Stored records
++++

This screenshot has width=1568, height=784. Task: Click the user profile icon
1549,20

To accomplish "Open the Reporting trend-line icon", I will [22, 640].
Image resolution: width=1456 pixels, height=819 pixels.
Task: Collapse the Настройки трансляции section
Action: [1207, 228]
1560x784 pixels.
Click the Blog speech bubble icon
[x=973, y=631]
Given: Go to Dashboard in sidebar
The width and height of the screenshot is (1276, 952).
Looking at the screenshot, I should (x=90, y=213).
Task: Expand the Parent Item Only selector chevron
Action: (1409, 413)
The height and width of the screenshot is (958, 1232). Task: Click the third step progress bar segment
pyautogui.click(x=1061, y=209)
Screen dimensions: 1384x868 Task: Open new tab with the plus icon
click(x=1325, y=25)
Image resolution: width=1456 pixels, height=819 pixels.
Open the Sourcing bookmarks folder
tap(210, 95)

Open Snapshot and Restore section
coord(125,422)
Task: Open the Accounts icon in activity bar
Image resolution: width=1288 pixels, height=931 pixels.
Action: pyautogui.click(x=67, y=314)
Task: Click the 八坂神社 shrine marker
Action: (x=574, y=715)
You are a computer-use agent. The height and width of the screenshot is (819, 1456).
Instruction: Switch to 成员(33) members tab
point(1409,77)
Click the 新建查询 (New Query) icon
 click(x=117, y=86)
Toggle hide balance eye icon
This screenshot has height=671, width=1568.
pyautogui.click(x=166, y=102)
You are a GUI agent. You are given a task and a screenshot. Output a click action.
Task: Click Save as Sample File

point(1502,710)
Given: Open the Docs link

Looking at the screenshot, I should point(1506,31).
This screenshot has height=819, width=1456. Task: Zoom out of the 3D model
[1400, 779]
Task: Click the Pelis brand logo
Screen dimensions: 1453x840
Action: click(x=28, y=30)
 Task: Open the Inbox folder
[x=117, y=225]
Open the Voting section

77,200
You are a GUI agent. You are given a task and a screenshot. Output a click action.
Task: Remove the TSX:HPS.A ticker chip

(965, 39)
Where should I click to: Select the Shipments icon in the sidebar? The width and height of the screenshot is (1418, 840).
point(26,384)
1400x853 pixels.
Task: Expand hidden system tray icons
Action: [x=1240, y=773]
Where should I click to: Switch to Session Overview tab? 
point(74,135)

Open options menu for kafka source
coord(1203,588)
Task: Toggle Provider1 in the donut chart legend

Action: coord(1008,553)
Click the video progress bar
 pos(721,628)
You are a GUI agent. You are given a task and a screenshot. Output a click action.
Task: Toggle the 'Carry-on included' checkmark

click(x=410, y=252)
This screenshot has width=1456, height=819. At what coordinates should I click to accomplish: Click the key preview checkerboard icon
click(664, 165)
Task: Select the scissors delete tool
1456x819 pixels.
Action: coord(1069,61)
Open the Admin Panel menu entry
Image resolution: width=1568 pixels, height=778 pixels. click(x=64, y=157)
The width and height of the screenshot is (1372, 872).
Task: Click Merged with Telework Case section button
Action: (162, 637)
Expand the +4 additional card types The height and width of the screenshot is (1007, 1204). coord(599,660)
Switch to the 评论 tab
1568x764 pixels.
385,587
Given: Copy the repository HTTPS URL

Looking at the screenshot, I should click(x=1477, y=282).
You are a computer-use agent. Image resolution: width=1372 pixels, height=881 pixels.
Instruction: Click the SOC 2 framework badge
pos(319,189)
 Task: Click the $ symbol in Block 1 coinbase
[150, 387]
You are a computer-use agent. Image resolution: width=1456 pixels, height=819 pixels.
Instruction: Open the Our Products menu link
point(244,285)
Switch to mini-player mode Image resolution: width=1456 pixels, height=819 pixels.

++++

▸ **ASSIGNMENT**
Each entry above is to be transcribed word for word.

▸ **EXERCISE ANSWER**
This screenshot has width=1568, height=784. Task: Click the user profile icon
1549,20

To accomplish "Open the Reporting trend-line icon", I will [22, 640].
Image resolution: width=1456 pixels, height=819 pixels.
Task: Collapse the Настройки трансляции section
Action: [1207, 228]
1560x784 pixels.
Click the Blog speech bubble icon
[x=973, y=631]
Given: Go to Dashboard in sidebar
The width and height of the screenshot is (1276, 952).
Looking at the screenshot, I should (x=90, y=213).
Task: Expand the Parent Item Only selector chevron
Action: (1409, 413)
The height and width of the screenshot is (958, 1232). Task: Click the third step progress bar segment
pyautogui.click(x=1061, y=209)
Screen dimensions: 1384x868 Task: Open new tab with the plus icon
click(x=1325, y=25)
Image resolution: width=1456 pixels, height=819 pixels.
Open the Sourcing bookmarks folder
tap(210, 95)

Open Snapshot and Restore section
coord(125,422)
Task: Open the Accounts icon in activity bar
Image resolution: width=1288 pixels, height=931 pixels.
Action: pyautogui.click(x=67, y=314)
Task: Click the 八坂神社 shrine marker
Action: (x=574, y=715)
You are a computer-use agent. The height and width of the screenshot is (819, 1456).
Instruction: Switch to 成员(33) members tab
point(1409,77)
Click the 新建查询 (New Query) icon
 click(x=117, y=86)
Toggle hide balance eye icon
This screenshot has height=671, width=1568.
pyautogui.click(x=166, y=102)
You are a GUI agent. You are given a task and a screenshot. Output a click action.
Task: Click Save as Sample File

point(1502,710)
Given: Open the Docs link

Looking at the screenshot, I should point(1506,31).
This screenshot has height=819, width=1456. Task: Zoom out of the 3D model
[1400, 779]
Task: Click the Pelis brand logo
Screen dimensions: 1453x840
Action: click(x=28, y=30)
 Task: Open the Inbox folder
[x=117, y=225]
Open the Voting section

77,200
You are a GUI agent. You are given a task and a screenshot. Output a click action.
Task: Remove the TSX:HPS.A ticker chip

(965, 39)
Where should I click to: Select the Shipments icon in the sidebar? The width and height of the screenshot is (1418, 840).
point(26,384)
1400x853 pixels.
Task: Expand hidden system tray icons
Action: [x=1240, y=773]
Where should I click to: Switch to Session Overview tab? 
point(74,135)

Open options menu for kafka source
coord(1203,588)
Task: Toggle Provider1 in the donut chart legend

Action: coord(1008,553)
Click the video progress bar
 pos(721,628)
You are a GUI agent. You are given a task and a screenshot. Output a click action.
Task: Toggle the 'Carry-on included' checkmark

click(x=410, y=252)
This screenshot has width=1456, height=819. At what coordinates should I click to accomplish: Click the key preview checkerboard icon
click(664, 165)
Task: Select the scissors delete tool
1456x819 pixels.
Action: coord(1069,61)
Open the Admin Panel menu entry
Image resolution: width=1568 pixels, height=778 pixels. click(x=64, y=157)
The width and height of the screenshot is (1372, 872).
Task: Click Merged with Telework Case section button
Action: (162, 637)
Expand the +4 additional card types The height and width of the screenshot is (1007, 1204). coord(599,660)
Switch to the 评论 tab
1568x764 pixels.
385,587
Given: Copy the repository HTTPS URL

Looking at the screenshot, I should click(x=1477, y=282).
You are a computer-use agent. Image resolution: width=1372 pixels, height=881 pixels.
Instruction: Click the SOC 2 framework badge
pos(319,189)
 Task: Click the $ symbol in Block 1 coinbase
[150, 387]
You are a computer-use agent. Image resolution: width=1456 pixels, height=819 pixels.
Instruction: Open the Our Products menu link
point(244,285)
Switch to mini-player mode Image resolution: width=1456 pixels, height=819 pixels.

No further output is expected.